2.1 Terminology and Background | Security in Computing, 4th Edition

< Free Open Study >

Consider the steps involved in sending messages from a sender, S , to a recipient, R . If S entrusts the message to T, who then delivers it to R, T then becomes the transmission medium. If an outsider, O , wants to access the message (to read, change, or even destroy it), we call O an interceptor or intruder. Any time after S transmits it via T, the message is vulnerable to exploitation, and O might try to access the message in any of the following ways:

block it, by preventing its reaching R, thereby affecting the availability of the message
intercept it, by reading or listening to the message, thereby affecting the confidentiality of the message
modify it, by seizing the message and changing it in some way, affecting the message's integrity
fabricate an authentic -looking message, arranging for it to be delivered as if it came from S , thereby also affecting the integrity of the message

As you can see, a message's vulnerabilities reflect the four possible security failures we identified in Chapter 1. Fortunately, encryption is a technique that can address all these problems. Encryption, probably the most fundamental building block of secure computing, is a means of maintaining secure data in an insecure environment. (It is not the only building block, however.) In this book, we study encryption as a security technique, and we see how it is used in protecting programs, databases, networks, and electronic communications.

Terminology

Encryption is the process of encoding a message so that its meaning is not obvious; decryption is the reverse process, transforming an encrypted message back into its normal, original form. Alternatively, the terms encode and decode or encipher and decipher are used instead of encrypt and decrypt. ^[1] That is, we say that we encode, encrypt, or encipher the original message to hide its meaning. Then, we decode, decrypt, or decipher it to reveal the original message. A system for encryption and decryption is called a cryptosystem.

^[1] There are slight differences in the meanings of these three pairs of words, although they are not significant in this context. Strictly speaking, encoding is the process of translating entire words or phrases to other words or phrases, whereas enciphering is translating letters or symbols individually; encryption is the group term that covers both encoding and enciphering.

The original form of a message is known as plaintext, and the encrypted form is called ciphertext . This relationship is shown in Figure 2-1. For convenience in explanation, we denote a plaintext message P as a sequence of individual characters P = < p ₁ , p ₂ , ..., p _n >. Similarly, ciphertext is written as C = < c ₁ , c ₂ , ..., c _m >. For instance, the plaintext message "I want cookies" can be thought of as the message string < I, , w,a,n,t, ,c,o,o,k,i,e,s >. It may be transformed into ciphertext < c ₁ , c ₂ , ..., c ₁₄ >, and the encryption algorithm tells us how the transformation is done.

Figure 2-1. Encryption.

graphics/02fig01.gif

We use this formal notation to describe the transformations between plaintext and ciphertext. For example, we write C = E ( P ) and P = D ( C ), where C represents the ciphertext, E is the encryption rule, P is the plaintext, and D is the decryption rule. What we seek is a cryptosystem for which P = D ( E ( P )). In other words, we want to be able to convert the message to protect it from an intruder, but we also want to be able to get the original message back so that the receiver can read it properly.

Encryption Algorithms

The cryptosystem involves a set of rules for how to encrypt the plaintext and how to decrypt the ciphertext. The encryption and decryption rules, called algorithms, often use a device called a key, denoted by K , so that the resulting ciphertext depends on the original plaintext message, the algorithm, and the key value. We write this dependence as C = E ( K, P ). Essentially, E is a set of encryption algorithms, and the key K selects one specific algorithm from the set.
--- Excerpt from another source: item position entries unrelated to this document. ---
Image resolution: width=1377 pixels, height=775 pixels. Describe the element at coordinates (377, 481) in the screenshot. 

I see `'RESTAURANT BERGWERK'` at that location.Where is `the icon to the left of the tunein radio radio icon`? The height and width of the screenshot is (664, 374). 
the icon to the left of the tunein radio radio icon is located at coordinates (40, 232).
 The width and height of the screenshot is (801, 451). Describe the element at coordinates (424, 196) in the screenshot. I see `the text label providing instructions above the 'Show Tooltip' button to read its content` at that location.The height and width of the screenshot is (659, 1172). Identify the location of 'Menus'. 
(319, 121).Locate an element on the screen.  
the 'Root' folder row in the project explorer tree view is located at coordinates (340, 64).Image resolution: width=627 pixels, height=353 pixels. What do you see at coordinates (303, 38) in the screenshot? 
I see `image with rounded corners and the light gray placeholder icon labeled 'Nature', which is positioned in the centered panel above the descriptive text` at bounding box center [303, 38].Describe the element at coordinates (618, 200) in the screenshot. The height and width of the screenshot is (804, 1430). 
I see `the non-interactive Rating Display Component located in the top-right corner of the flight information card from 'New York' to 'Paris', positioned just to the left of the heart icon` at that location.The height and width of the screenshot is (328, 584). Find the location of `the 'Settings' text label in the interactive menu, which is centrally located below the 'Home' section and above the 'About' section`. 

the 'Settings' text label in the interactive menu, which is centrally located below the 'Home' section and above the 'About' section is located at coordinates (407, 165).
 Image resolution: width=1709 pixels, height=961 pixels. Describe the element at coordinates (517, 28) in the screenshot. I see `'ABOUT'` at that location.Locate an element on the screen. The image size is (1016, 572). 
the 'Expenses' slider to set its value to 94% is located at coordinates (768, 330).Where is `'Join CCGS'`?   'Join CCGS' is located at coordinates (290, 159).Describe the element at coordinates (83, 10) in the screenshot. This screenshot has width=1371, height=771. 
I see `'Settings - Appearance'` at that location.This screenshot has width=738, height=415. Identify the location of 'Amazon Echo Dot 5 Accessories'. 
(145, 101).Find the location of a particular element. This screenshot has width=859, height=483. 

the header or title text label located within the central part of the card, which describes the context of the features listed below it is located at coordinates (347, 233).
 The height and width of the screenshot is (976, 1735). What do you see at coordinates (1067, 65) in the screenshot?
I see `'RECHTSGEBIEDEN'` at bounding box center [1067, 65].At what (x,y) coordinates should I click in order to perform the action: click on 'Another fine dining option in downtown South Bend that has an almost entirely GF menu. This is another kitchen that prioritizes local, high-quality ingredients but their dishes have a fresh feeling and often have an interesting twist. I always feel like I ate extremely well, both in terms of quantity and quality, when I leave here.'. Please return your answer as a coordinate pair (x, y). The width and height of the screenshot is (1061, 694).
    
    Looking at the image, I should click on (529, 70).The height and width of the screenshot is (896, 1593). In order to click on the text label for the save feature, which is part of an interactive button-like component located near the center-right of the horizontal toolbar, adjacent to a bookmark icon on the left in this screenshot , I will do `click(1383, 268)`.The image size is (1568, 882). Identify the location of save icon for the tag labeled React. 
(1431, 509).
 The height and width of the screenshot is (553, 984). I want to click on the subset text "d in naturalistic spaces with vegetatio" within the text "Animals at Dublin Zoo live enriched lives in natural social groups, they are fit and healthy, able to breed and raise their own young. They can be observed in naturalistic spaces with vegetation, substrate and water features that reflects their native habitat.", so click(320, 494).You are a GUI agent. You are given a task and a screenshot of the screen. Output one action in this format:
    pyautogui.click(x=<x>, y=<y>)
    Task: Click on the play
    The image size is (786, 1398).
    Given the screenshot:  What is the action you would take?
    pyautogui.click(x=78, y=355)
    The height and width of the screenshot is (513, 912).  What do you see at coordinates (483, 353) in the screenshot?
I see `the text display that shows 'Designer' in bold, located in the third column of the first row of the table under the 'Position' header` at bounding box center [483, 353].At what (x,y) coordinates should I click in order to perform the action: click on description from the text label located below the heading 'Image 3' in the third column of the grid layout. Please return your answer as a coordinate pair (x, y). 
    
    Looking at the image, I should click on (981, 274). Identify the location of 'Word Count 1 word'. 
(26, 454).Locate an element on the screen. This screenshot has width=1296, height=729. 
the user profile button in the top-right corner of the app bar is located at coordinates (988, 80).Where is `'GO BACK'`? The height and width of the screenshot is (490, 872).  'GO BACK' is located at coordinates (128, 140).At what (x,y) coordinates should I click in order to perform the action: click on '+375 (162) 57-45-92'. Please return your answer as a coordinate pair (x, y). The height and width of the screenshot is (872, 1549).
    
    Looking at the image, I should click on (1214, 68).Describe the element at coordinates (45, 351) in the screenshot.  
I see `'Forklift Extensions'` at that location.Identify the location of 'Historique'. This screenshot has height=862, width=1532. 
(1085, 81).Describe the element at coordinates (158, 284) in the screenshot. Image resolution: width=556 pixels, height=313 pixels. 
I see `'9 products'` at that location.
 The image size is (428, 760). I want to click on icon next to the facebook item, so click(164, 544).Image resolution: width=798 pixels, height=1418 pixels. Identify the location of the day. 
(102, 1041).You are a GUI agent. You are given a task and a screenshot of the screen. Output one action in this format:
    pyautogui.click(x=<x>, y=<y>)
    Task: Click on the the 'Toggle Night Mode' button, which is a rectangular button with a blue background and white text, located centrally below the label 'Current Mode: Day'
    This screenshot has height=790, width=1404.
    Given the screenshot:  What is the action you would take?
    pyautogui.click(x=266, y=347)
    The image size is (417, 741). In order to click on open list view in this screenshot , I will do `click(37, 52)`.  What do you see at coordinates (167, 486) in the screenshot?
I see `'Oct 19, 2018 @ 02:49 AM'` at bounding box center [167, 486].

We see later in this chapter that a cryptosystem such as the Caesar cipher is keyless but that keyed encryptions are more difficult to break.

This process is similar to using mass-produced locks in houses . As a homeowner , it would be very expensive for you to contract with someone to invent and make a lock just for your house. In addition, you would not know whether a particular inventor 's lock was really solid or how it compared with those of other inventors. A better solution is to have a few well-known, well-respected companies producing standard locks that differ according to the (physical) key. Then, you and your neighbor might have the same model of lock, but your key will open only your lock. In the same way, it is useful to have a few well-examined encryption algorithms that everyone could use, but the differing keys would prevent someone from breaking into what you are trying to protect.

Sometimes the encryption and decryption keys are the same, so P = D ( K, E ( K,P )). This form is called symmetric encryption because D and E are mirror-image processes. At other times, encryption and decryption keys come in pairs. Then, a decryption key, K _D , inverts the encryption of key K _E , so that P = D ( K _D , E ( K _E ,P )). Encryption algorithms of this form are called asymmetric because converting C back to P involves a series of steps and a key that are different from the steps and key of E . The difference between symmetric and asymmetric encryption is shown in Figure 2-2.

Figure 2-2. Encryption with Keys.

graphics/02fig02.gif

A key gives us flexibility in using an encryption scheme. We can create different encryptions of one plaintext message just by changing the key. Moreover, using a key provides additional security. If the encryption algorithm should fall into the interceptor's hands, future messages can still be kept secret because the interceptor will not know the key value. An encryption scheme that does not require the use of a key is called a keyless cipher.

The history of encryption is fascinating; it is well documented in Kahn's book, [KAH96]. Encryption has been used for centuries to protect diplomatic and military communications, sometimes without full success. The word cryptography means hidden writing, and it refers to the practice of using encryption to conceal text. A cryptanalyst studies encryption and encrypted messages, hoping to find the hidden meanings. Sidebar 2-1 shows how the hidden meanings can be extracted even without knowledge of all of the encoding, reinforcing the principle of easiest penetration we introduced in Chapter 1!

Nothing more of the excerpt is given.